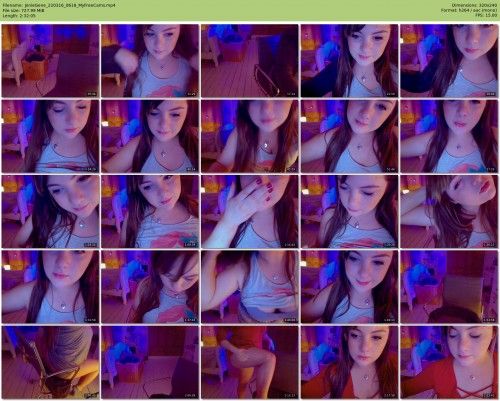Select thumbnail with hand showing red nail polish
500x401 pixels.
point(250,211)
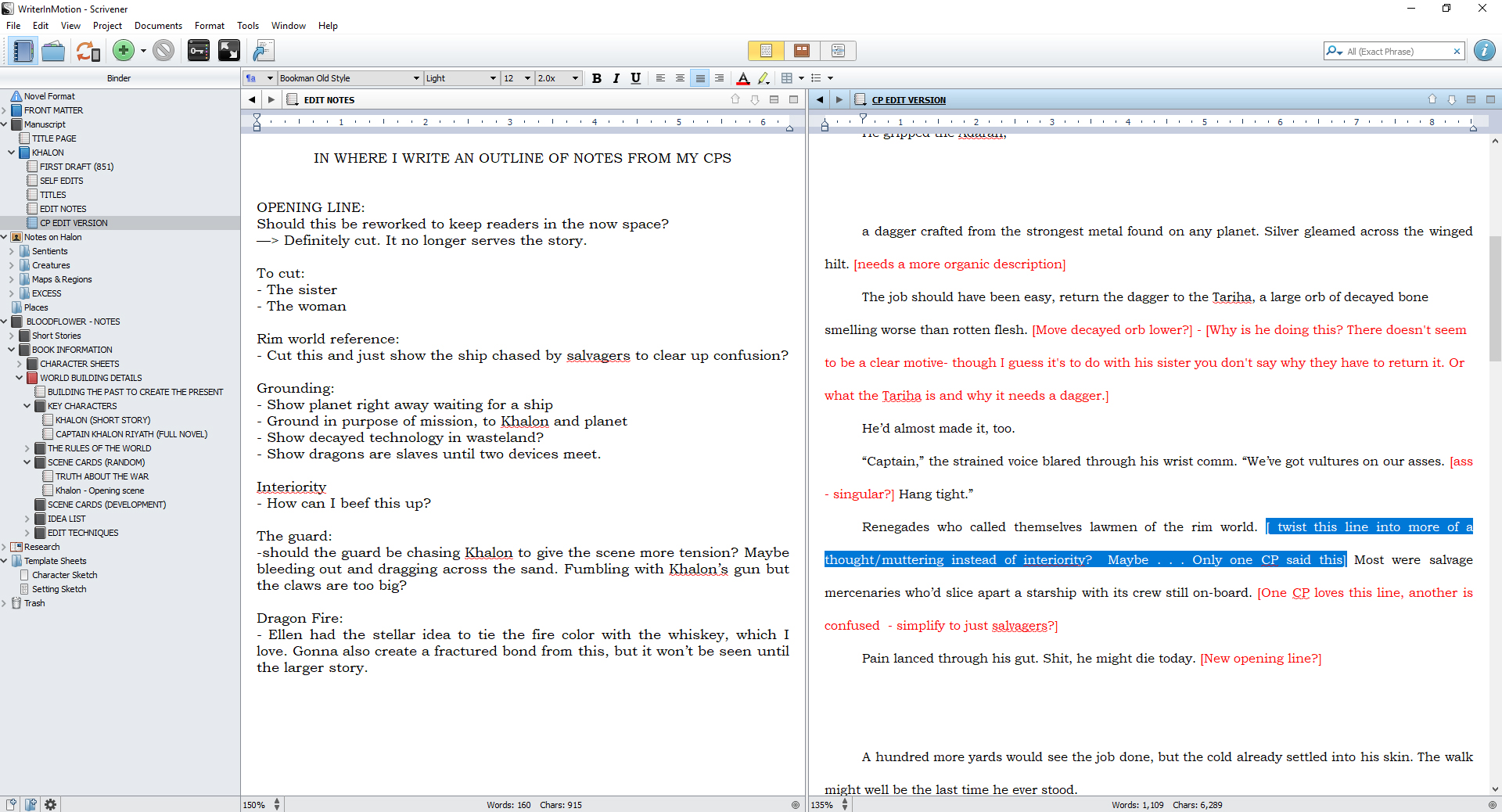This screenshot has width=1502, height=812.
Task: Select FIRST DRAFT (851) in the binder
Action: [x=77, y=167]

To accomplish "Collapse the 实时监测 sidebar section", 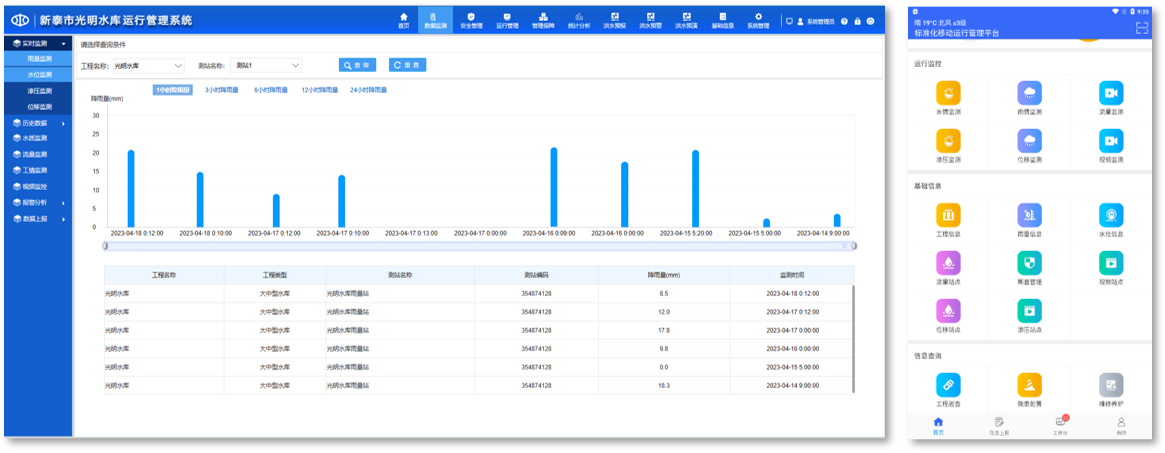I will 36,44.

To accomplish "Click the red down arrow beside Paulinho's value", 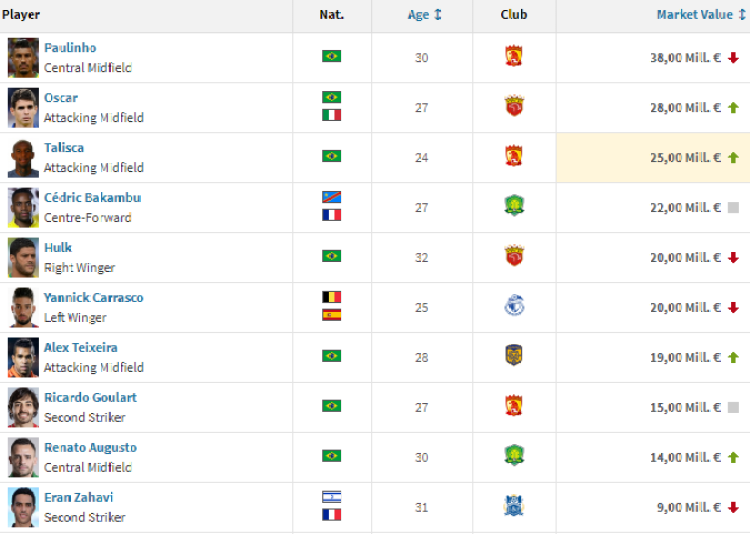I will (x=733, y=58).
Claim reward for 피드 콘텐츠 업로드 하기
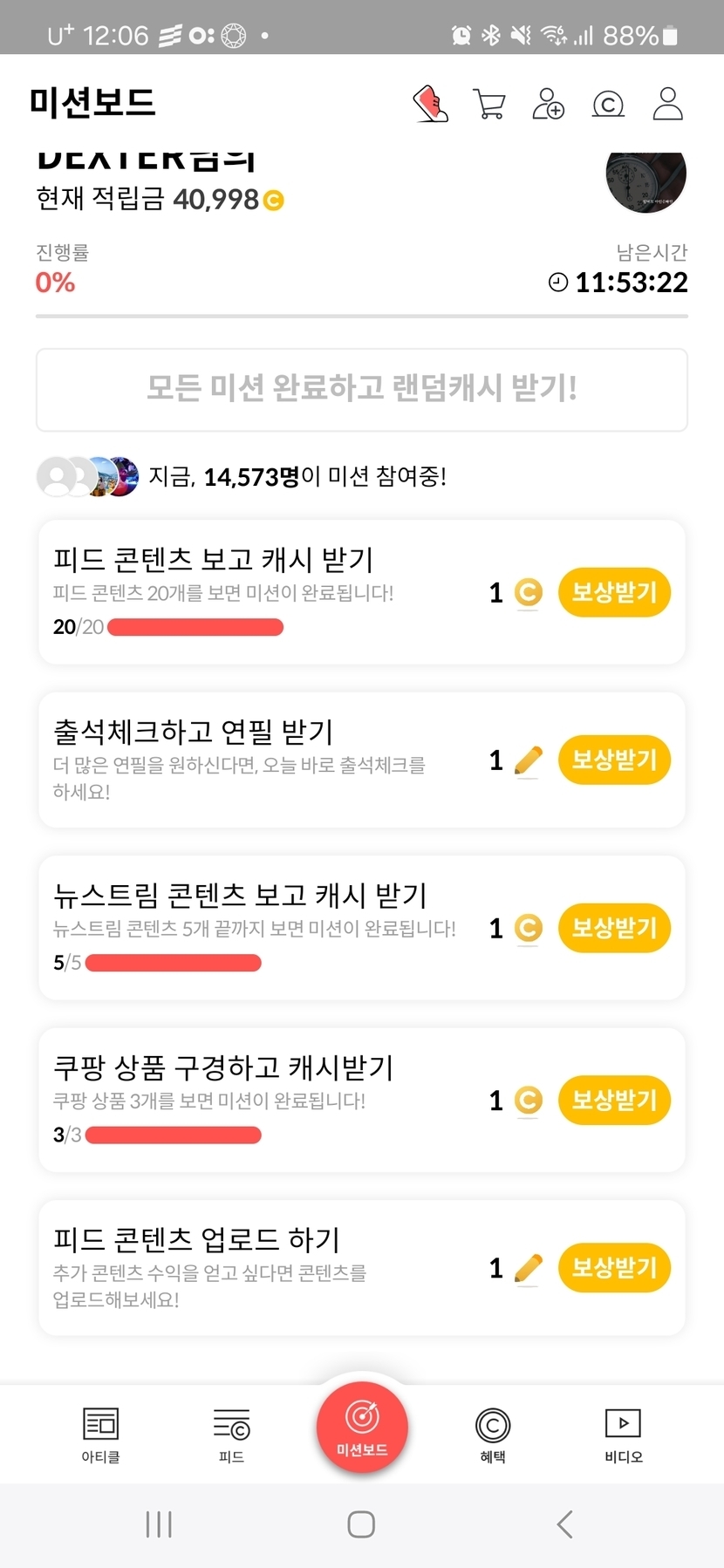 click(614, 1268)
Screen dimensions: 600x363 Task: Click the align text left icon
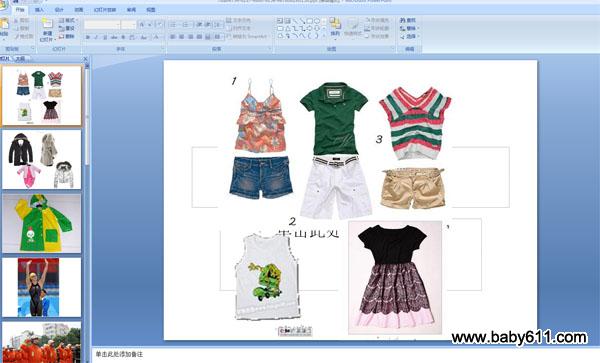pos(173,37)
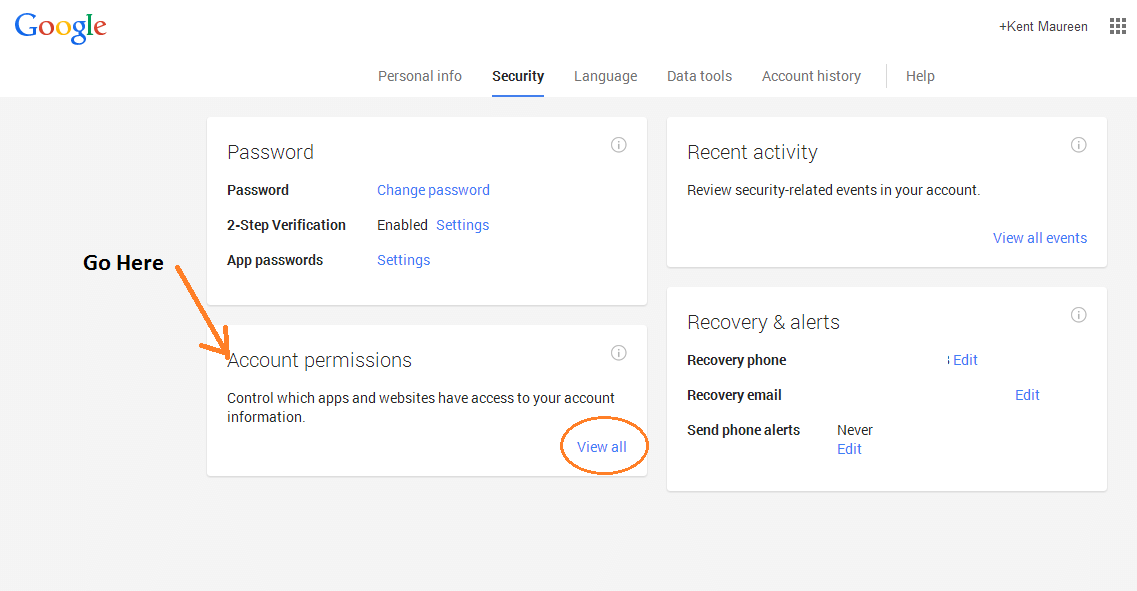Image resolution: width=1137 pixels, height=591 pixels.
Task: Go to the Account history tab
Action: (811, 76)
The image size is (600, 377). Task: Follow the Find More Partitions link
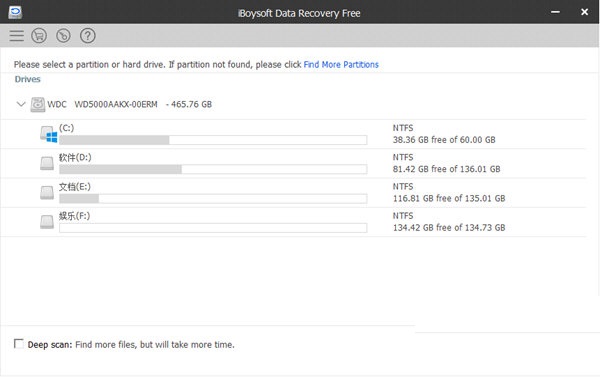(341, 65)
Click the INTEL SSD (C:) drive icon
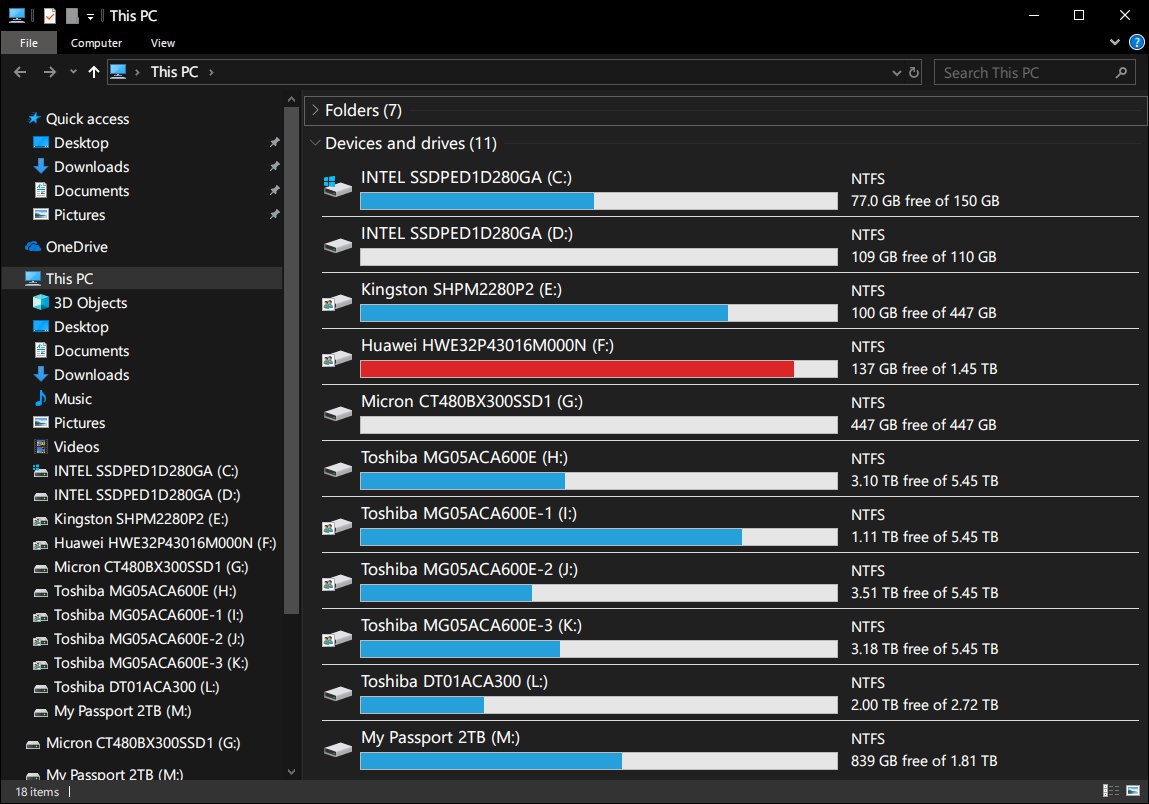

• Problem to work on: Copy nothing but the lines from the line holding "Claim reward for 피드 콘텐츠 업로드 하기" through the last line of the entries, exactly, while leaving out the pictures.

• Completed task:
Claim reward for 피드 콘텐츠 업로드 하기
 click(614, 1268)
Screen dimensions: 600x363 Task: Click the align text left icon
pos(173,37)
Image resolution: width=1137 pixels, height=591 pixels.
Task: Go to the Account history tab
Action: (811, 76)
The image size is (600, 377). Task: Follow the Find More Partitions link
(341, 65)
Click the INTEL SSD (C:) drive icon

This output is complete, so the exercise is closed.